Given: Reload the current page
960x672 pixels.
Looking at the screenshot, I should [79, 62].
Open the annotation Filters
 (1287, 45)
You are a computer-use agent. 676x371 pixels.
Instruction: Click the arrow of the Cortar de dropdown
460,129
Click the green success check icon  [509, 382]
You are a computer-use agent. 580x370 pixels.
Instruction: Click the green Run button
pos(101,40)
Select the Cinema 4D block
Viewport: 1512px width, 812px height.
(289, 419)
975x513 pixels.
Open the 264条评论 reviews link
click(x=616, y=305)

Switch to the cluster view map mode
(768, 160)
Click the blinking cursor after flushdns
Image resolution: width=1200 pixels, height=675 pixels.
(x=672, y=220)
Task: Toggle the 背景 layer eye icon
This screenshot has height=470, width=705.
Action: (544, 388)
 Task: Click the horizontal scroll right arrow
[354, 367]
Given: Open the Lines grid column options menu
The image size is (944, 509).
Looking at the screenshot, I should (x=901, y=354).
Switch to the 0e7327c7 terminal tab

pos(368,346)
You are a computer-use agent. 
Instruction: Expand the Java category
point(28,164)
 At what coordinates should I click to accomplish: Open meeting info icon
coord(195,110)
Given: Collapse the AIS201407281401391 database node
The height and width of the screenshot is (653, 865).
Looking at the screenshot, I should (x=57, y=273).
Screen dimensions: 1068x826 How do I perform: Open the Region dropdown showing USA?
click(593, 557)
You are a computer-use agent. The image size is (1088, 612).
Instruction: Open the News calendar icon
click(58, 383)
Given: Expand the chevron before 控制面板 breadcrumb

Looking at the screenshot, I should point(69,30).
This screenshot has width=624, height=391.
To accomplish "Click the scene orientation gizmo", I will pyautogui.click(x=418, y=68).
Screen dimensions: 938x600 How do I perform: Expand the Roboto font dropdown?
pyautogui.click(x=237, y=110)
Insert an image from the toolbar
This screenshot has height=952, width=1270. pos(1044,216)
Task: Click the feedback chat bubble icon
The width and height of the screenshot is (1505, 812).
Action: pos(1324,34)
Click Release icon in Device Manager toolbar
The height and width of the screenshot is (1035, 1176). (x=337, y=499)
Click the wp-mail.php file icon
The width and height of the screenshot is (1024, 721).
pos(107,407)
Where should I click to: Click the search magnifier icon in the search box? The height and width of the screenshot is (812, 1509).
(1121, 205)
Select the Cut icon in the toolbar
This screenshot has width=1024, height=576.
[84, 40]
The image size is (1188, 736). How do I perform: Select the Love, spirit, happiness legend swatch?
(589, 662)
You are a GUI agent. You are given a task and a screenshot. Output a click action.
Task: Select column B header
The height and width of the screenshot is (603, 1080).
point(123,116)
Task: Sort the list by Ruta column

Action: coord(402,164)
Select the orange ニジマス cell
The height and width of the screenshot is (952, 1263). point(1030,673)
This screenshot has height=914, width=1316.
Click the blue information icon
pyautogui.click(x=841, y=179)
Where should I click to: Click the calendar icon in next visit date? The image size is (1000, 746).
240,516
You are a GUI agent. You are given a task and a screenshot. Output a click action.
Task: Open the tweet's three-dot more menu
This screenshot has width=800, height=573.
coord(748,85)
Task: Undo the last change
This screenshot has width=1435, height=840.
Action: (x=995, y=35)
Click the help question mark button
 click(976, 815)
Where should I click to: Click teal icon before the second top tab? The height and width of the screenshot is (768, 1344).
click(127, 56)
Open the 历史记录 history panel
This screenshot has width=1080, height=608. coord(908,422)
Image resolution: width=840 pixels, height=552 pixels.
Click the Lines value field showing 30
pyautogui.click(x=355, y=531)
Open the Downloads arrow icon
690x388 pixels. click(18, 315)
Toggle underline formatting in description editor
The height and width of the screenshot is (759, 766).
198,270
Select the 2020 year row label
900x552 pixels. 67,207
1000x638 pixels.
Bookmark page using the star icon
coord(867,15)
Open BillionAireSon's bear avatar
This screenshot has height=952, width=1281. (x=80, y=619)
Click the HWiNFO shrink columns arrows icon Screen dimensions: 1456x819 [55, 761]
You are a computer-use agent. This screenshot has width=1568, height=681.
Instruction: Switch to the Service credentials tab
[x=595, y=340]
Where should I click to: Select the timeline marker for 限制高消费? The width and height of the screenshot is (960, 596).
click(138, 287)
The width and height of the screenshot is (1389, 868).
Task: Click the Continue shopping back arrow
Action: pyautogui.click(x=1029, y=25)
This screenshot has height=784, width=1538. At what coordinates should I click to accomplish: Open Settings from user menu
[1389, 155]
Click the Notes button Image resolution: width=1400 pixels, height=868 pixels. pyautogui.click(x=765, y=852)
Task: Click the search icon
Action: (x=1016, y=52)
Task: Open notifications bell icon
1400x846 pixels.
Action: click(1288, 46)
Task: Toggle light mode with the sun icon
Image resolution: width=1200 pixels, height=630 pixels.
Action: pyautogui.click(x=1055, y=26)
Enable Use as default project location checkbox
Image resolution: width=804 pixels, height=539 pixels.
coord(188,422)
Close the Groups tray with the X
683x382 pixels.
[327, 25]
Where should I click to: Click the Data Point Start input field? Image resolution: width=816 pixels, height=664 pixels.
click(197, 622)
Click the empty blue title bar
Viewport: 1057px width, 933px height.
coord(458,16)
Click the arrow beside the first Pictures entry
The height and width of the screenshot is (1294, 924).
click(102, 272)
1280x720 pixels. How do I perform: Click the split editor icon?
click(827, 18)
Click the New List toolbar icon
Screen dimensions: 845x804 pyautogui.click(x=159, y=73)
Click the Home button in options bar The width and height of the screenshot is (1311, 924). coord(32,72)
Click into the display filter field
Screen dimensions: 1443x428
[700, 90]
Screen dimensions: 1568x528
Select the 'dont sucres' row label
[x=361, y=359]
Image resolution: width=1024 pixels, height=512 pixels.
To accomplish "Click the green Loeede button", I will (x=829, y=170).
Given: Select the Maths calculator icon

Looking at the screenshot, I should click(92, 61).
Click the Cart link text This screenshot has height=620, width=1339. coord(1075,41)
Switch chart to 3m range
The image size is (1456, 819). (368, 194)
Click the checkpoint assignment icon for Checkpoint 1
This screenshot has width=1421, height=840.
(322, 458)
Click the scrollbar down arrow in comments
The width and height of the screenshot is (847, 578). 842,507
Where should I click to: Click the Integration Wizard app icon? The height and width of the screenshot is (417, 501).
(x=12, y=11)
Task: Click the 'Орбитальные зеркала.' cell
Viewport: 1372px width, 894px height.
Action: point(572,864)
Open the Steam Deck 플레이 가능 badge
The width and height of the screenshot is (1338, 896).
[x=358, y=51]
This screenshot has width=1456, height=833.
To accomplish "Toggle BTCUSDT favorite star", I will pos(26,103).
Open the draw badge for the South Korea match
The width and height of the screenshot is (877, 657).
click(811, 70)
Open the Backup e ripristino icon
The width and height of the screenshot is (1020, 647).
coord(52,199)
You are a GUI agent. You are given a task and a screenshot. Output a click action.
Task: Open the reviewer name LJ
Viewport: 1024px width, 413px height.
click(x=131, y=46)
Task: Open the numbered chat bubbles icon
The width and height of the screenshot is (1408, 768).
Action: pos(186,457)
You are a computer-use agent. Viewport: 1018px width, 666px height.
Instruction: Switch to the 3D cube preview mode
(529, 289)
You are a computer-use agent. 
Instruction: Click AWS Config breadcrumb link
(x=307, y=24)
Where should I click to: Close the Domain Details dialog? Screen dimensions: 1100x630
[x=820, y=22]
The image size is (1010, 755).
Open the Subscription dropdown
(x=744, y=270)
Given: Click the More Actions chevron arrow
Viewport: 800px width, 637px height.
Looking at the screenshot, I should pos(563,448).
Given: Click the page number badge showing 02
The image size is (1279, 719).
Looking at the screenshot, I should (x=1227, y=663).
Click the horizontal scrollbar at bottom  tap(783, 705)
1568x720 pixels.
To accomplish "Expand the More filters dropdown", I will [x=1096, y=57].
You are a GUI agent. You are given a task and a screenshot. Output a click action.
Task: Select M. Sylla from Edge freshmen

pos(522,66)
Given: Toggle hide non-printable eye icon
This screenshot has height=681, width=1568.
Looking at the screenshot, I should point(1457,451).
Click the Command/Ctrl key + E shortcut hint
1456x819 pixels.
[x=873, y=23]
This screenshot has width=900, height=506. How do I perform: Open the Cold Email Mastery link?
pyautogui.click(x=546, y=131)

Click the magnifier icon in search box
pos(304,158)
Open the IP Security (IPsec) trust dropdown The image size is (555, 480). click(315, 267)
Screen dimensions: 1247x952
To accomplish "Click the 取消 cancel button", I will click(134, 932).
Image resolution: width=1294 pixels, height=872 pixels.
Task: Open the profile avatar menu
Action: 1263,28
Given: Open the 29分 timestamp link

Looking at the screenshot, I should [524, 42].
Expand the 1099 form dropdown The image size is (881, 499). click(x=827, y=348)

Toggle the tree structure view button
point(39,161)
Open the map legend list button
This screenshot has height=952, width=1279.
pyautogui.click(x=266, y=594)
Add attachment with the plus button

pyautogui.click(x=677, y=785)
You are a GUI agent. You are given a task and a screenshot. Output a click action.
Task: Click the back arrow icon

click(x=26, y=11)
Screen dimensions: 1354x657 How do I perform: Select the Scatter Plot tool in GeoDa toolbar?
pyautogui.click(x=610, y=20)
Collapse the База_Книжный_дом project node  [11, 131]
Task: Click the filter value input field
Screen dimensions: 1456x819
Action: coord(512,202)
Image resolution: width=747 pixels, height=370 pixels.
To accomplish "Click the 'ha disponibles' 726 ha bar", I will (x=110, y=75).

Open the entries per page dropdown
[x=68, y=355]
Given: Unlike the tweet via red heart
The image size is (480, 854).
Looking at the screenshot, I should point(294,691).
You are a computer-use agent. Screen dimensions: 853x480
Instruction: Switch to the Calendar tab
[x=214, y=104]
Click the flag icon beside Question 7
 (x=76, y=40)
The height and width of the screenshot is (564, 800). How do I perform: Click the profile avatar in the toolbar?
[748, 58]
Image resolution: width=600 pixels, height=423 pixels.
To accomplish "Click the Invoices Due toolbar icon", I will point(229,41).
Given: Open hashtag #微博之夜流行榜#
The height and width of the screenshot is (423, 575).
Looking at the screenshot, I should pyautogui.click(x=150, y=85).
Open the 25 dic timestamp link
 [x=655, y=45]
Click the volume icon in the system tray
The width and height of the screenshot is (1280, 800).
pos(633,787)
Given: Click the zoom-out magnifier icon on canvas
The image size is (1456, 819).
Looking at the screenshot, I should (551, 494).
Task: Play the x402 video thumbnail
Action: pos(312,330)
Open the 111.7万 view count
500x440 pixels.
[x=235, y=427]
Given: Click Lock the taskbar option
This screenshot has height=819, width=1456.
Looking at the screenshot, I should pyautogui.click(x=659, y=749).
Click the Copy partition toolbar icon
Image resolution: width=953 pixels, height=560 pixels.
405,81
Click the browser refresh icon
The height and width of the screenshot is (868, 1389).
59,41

■ Task to carry out
Identify every line in the rows above that contains the string "Viewport", and copy each of those lines in full.

■ Written solution
Viewport: 1512px width, 812px height.
Viewport: 1057px width, 933px height.
Viewport: 1372px width, 894px height.
Viewport: 1024px width, 413px height.
You are a computer-use agent. Viewport: 1018px width, 666px height.
Viewport: 800px width, 637px height.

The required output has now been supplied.